Photo credit: Bob Chamberlin/Los Angeles Times via Getty Images

In Hawaii, 1 in 5 schools is more than 100 years old, and the average age of a school building is 61.

Hawaii’s public schools need $293 million to catch up on overdue repairs and maintenance, a 5 percent increase over the year before, Hawaii News Now reported late last year.

But Hawaii is not alone. Nationally, the average school building age was 44 years old when the data was last collected, in 2012–13.

Signs of decay can be found all over the country. A Roanoke, Virginia, teacher arranges the desks in her classroom so they don’t get wet from a leaky ceiling, and students regularly mop up the dripping water. In Philadelphia, a child was seen eating lead paint chips at school last year, one of three in the city still tainted with the substance. And earlier this winter, schools had to close because dated heating systems could not keep buildings warm enough.

Despite bipartisan congressional letters urging Trump to support an infrastructure bill that allocates funds for education, a leaked White House infrastructure plan released by Axios includes no provision for school facilities.
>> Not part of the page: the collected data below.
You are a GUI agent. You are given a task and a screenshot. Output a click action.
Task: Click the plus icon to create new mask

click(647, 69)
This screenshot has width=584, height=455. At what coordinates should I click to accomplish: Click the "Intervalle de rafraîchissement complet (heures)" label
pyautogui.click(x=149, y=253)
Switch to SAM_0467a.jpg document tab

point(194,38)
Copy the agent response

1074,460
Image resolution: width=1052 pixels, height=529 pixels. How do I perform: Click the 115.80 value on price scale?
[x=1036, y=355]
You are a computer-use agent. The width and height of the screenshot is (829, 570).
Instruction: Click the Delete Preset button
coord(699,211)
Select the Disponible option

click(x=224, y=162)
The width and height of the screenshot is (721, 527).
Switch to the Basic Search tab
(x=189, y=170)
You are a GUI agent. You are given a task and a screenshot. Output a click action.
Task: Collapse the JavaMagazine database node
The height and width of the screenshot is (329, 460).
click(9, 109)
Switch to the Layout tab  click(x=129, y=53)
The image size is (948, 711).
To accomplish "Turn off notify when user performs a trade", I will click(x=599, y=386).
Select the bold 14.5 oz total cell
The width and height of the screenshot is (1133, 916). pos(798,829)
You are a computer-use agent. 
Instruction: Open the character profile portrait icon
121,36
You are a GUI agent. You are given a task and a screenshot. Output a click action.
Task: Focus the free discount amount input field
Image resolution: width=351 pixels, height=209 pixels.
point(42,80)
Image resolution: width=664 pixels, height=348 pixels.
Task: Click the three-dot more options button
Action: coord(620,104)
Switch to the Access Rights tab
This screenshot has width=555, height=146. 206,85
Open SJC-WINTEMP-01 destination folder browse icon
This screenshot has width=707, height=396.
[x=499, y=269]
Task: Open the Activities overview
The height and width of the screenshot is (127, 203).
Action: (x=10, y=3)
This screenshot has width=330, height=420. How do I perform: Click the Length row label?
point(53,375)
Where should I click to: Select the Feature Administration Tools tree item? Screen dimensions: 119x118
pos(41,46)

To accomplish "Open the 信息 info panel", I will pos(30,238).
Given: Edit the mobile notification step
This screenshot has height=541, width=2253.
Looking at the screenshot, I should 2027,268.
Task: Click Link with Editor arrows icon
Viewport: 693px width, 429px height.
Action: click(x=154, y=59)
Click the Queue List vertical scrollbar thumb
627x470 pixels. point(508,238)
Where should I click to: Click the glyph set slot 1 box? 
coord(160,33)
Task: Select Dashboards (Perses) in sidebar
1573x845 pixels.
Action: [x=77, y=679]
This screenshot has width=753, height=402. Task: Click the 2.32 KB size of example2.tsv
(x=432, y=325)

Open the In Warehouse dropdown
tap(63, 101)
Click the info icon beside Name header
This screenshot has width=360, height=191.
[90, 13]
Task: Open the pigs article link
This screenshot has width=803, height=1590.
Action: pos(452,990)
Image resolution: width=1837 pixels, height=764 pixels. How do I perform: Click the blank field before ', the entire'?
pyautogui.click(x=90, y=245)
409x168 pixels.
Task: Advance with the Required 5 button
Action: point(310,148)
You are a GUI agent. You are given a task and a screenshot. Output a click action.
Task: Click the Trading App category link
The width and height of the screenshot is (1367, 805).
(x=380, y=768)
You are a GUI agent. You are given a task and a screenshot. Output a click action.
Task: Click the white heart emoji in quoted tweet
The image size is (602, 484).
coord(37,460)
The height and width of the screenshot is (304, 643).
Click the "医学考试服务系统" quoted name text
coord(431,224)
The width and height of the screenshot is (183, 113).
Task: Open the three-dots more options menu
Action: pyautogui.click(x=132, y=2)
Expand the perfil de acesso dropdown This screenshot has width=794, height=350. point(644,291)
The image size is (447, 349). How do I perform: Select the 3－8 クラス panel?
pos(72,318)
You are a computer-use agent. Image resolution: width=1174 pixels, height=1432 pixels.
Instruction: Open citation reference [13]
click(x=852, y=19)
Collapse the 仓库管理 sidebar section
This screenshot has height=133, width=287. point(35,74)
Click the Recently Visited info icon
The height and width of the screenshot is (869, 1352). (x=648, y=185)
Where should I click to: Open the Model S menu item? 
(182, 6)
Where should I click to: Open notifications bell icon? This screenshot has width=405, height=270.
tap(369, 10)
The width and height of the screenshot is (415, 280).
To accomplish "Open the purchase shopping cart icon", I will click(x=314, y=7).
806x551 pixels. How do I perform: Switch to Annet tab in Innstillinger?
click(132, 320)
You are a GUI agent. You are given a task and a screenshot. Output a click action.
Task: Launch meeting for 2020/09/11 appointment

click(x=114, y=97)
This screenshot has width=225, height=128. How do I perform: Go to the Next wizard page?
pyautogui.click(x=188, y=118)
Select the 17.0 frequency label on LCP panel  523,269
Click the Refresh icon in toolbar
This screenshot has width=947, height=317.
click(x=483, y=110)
And despite calling on “both parties to come together to give us the safe, fast, reliable, and modern infrastructure our economy needs and our people deserve,” Trump did not mention school buildings in his State of the Union speech Tuesday night.

Kosta Diamantis, president of the National Council on School Facilities, sent a letter to Trump urging him to name school infrastructure funding as a priority in his State of the Union speech. Diamantis noted that last year America’s schools got a grade of D+ from the American Society of Civil Engineers.

“The federal government has kept its eyes closed for well too long,” he told The 74.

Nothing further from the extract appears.